山手線は1885年3月1日、東海道線と東北線を結ぶ連絡線として品川—赤羽間が開業。1925年11月1日に現在見られる環状運転を始めた。1周34.5キロメートルを内回りと外回りの列車が約1時間かけて走る。

他の路線の列車と違って、ずっと乗っていると再び元の駅に戻ってくる。子どもの頃はこの感覚がとても不思議だった。
電気街や交通博物館の秋葉原、アメ横の御徒町、動物園の上野—。山手線は各駅ごとに街や乗り換えに特徴があって、乗っていても退屈することがなかった。
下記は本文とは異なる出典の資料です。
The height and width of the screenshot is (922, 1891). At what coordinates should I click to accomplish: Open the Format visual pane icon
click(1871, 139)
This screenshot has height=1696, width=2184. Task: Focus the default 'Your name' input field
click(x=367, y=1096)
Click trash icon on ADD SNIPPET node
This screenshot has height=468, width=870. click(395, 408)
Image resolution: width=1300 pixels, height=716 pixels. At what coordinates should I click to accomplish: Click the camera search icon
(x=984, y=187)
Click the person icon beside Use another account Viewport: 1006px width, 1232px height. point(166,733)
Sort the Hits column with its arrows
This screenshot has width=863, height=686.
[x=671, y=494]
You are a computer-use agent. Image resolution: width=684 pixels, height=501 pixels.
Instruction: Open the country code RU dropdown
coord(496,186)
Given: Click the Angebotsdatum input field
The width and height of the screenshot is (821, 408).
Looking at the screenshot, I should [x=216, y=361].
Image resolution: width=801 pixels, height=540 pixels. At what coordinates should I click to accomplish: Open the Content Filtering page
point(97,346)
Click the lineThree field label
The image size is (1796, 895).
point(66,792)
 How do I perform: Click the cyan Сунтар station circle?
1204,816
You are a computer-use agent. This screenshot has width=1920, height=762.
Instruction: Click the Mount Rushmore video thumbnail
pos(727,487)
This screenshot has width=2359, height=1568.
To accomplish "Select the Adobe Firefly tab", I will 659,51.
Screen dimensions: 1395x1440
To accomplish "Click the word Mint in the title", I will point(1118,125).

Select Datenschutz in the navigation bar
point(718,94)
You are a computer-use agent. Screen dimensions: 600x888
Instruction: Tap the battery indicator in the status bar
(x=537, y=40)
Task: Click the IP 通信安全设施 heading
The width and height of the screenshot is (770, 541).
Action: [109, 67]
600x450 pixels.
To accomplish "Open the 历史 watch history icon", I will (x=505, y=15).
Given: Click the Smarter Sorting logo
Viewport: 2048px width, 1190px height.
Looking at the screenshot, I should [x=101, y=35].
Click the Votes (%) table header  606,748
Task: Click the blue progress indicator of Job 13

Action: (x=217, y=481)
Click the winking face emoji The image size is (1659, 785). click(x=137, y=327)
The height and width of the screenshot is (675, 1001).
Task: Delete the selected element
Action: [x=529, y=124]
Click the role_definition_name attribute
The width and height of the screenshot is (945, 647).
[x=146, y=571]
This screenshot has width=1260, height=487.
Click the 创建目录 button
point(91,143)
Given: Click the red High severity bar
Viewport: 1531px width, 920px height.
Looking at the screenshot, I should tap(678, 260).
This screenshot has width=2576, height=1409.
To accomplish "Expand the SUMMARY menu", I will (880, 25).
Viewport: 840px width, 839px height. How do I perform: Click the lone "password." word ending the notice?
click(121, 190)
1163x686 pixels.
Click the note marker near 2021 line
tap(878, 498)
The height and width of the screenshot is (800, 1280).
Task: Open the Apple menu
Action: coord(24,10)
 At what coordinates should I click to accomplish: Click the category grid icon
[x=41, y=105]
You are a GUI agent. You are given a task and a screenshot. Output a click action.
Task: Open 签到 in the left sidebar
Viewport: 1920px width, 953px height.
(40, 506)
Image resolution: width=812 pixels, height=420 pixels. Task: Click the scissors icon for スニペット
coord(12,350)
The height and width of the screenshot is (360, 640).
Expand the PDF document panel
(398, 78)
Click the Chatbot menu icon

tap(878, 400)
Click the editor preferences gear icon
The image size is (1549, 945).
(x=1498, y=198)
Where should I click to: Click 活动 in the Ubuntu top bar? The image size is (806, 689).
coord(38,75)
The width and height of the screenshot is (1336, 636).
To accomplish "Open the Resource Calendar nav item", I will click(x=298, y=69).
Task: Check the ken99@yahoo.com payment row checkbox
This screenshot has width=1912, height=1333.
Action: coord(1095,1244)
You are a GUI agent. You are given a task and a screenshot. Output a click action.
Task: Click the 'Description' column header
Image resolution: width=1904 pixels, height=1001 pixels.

同線を1周する103系電車と、各ターミナルで出合う列車を描いた絵本「でんしゃがはしる」(山本忠敬作・絵、福音館書店)を見ると、幼少期のそうした情景がよみがえってくる。

山手線を走った歴代形式もそれぞれ思い出深い。カラフルな103系、ステンレス車体が新鮮だった205系、JR形として進化したE231系とE235系。黄緑色の電車はいつの世も、東京の電車のアイコン的な存在だ。
新規開業や直通運転の広がりなど、首都圏の鉄道は常に変化を見せる。しかし、ぐるっと1周する山手線のワクワク感は、車両が変わっても受け継がれているように思う。時代や世代を超えて、きっとこれからも。